Direction: Please copy every line of the listing below, requests included, multiplying each coordinate in the answers by 1.8 and rounding to the nearest whole number, with halves rounded up. Leave the pictures out of your copy.
[start of Data for the task]
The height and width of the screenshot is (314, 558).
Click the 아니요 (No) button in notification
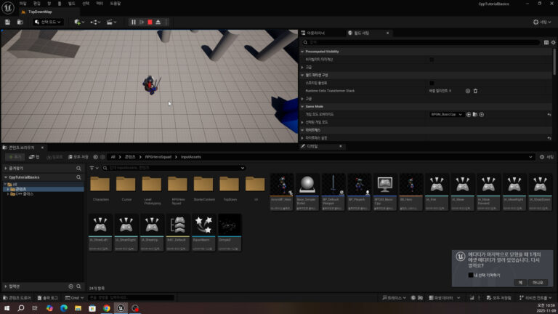click(538, 282)
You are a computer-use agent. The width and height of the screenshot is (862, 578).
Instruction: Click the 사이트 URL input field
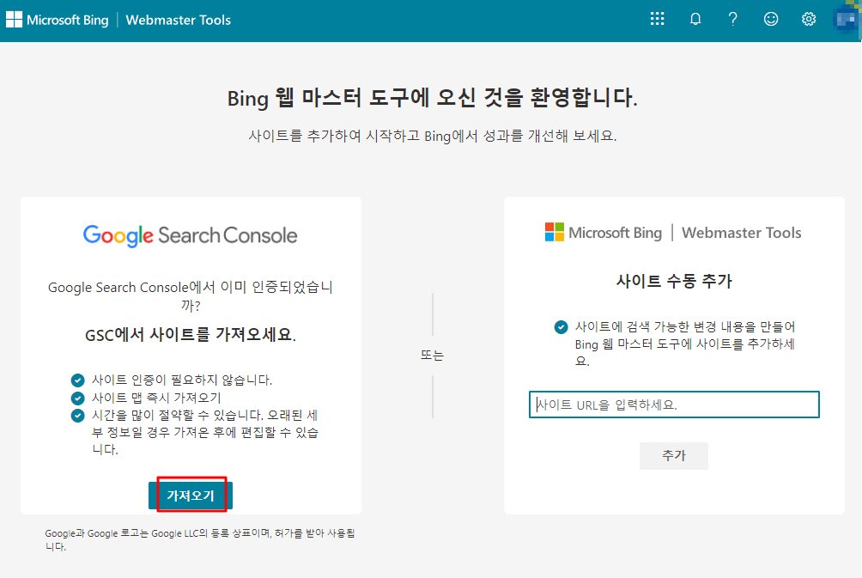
[end of Data for the task]
Exercise response:
The height and width of the screenshot is (314, 558).
Click the 아니요 (No) button in notification
click(968, 508)
You are a computer-use agent. The width and height of the screenshot is (862, 578).
Instruction: Click the 사이트 URL input field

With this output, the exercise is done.